The film’s key educational point is the way it links abortion networks to other protest movements of the 1960s (civil rights, women’s rights, anti-war). Many of the women among the Jane Collective were also active in these other circles, which allowed for better networking. The group’s founder Heather Booth organized her first abortion while working at Southern freedom schools in 1964. Unfortunately, this also helped the police more easily identify Jane members as radical actors. The issue for cops was not necessarily that Jane activists were performing abortions, but that they were members of broader radical movements that needed to be neutralized in the simplest way possible.
There’s a tendency to narrativize history in a way that allows for a happy ending, towards a sort of “objective” justice. It’s certainly the trend in contemporary liberal depictions of fights for civil rights, in part to reinforce the idea that, since things are better than before, they are now good. And that’s certainly the tendency with this film, released at a (comparatively) safe time for abortion rights in 1995. We can see it with different eyes now, knowing this cycle of justice was exactly that—a cycle now heading back towards its low point. It’s a refresher, especially in the wake of ongoing waves of horrible news, of the fact that law is a fluid concept that exists separately from ethics. Despite the numerous civil rights fought and won in the ’60s and ’70s, history does not move linearly, and the radicalism of basic human rights advocacy will eternally tussle with the forces of Christofascist surveillance and punishment that worked against the movements originally.

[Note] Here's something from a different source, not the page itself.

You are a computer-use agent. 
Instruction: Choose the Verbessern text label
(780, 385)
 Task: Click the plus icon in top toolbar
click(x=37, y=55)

But rather than feel bogged down by this seeming nihilism, people fighting for abortion rights today can seize upon the same logic to arrive at an ethic of hope. The Jane Collective fought impossible odds, and carried out procedures that were widely thought of at the time as immoral, in the name of individual justice. Lest centrists tell you otherwise, the lesson of civil rights movements should always be that legality and morality are not the same, and moral actors would do good to separate themselves from the ideas of decorum that are pushed by establishment “liberals,” much as these brave organizers did over half a century ago.